A Kelowna extraction company won a battle over a deal gone bad for tons of high-CBD hemp.

A British Columbia arbitrator has ruled that Abbotsford-based BC Hop Company Ltd. breached its December 2018 contract for the purchase and sale of 10 metric tonnes of industrial hemp to Kelowna-based EnCann Solutions.

Arbitrator Joe McArthur, with Blake, Cassels & Graydon LLP, delivered a Partial Final Award in the dispute. He found BC Hop Co. “took the right to sell the biomass reserved for EnCann, without negotiating with EnCann for the right to do so,” according to a news release from EnCann. McArthur awarded $760,763 in damages and the return of the $100,000, plus GST, deposit; that doesn’t include potential interest and costs.

The BC International Commercial Arbitration Centre wouldn’t release a copy of the decision to the oz., saying it’s a confidential document.

EnCann says it will now turn to the BC Supreme Court to enforce the decision.

EnCann could barely keep the lights on

“This has been a hard-fought two-year battle for us,” says EnCann CEO Lincoln Johnson.

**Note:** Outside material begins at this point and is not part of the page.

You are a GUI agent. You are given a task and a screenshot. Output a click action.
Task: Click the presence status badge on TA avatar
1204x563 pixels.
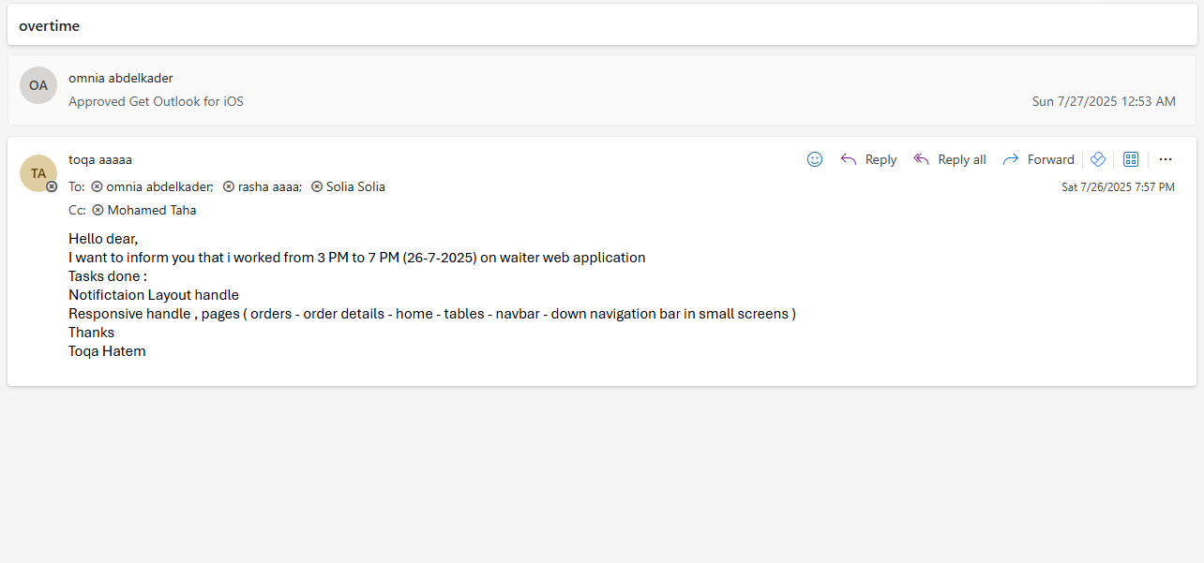(x=52, y=186)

In an email to the oz., Johnson laid out his side of the story about the deal that fell apart in 2019.

“I’ve got a story to tell you, and it’s about the thing that’s been consuming every spare moment that we at EnCann have been able to afford during the past two years, two months, and zero days, to the minute,” he begins.

BC Hops Co. CEO Dwayne Stewart

Johnson said Dwayne Stewart, founder and CEO of BC Hop Co., contacted EnCann in August 2018, saying he had 8% CBD hemp for sale. Johnson says he knew it was likely to be a rare commodity at the time so they entered into a deal to buy 10,000 kilos at a price set by BC Hops Co. They paid a $100,000 down payment, which Johnson says was 90% of the cash they had in the bank.

Then they started making sales based on the contract.

“Eventually, in mid-March of 2019, the rarity of this specific crop became obvious to us all. Demand far outstripped the available supply as most farmers were not prepared to produce a high-CBD crop that year. As time went on, we heard of sales happening at over $1,000 per kilogram,” said Johnson.

“Around this time, Dwayne finds out that he could be selling his hemp for at least twice what we had contracted to pay in November of 2018.”

Johnson says BC Hop Co. contacted EnCann on March 25, 2019, notifying them in writing that they were going to breach the contract.

EnCann’s CEO says the company has been in survival mode ever since, even to the point of turning off the heat at their building and not taking pay.

BC Hop Co.’s response

We reached out to BC Hop Co.

Dwayne Stewart, CEO and founder of BC Hop Company Ltd., declined an interview, and instead sent a statement to the oz.

“This is a legal dispute between two companies that has no impact on consumers, suppliers and partners, or the public, and so we are surprised to see that Encann is trying to engage the media in this evolving situation.

“We disagree wholeheartedly with the Arbitrator’s decision and will appeal it. Given today’s attempt to discredit me and BC Hop Company Ltd. we are also exploring other legal options.

“BC Hop Company has always worked with our business partners and vendors ethically, professionally and collaboratively and we will continue to do so.”

Meanwhile, EnCann says it’s still moving ahead, and its application for a standard processing license is under review by Health Canada.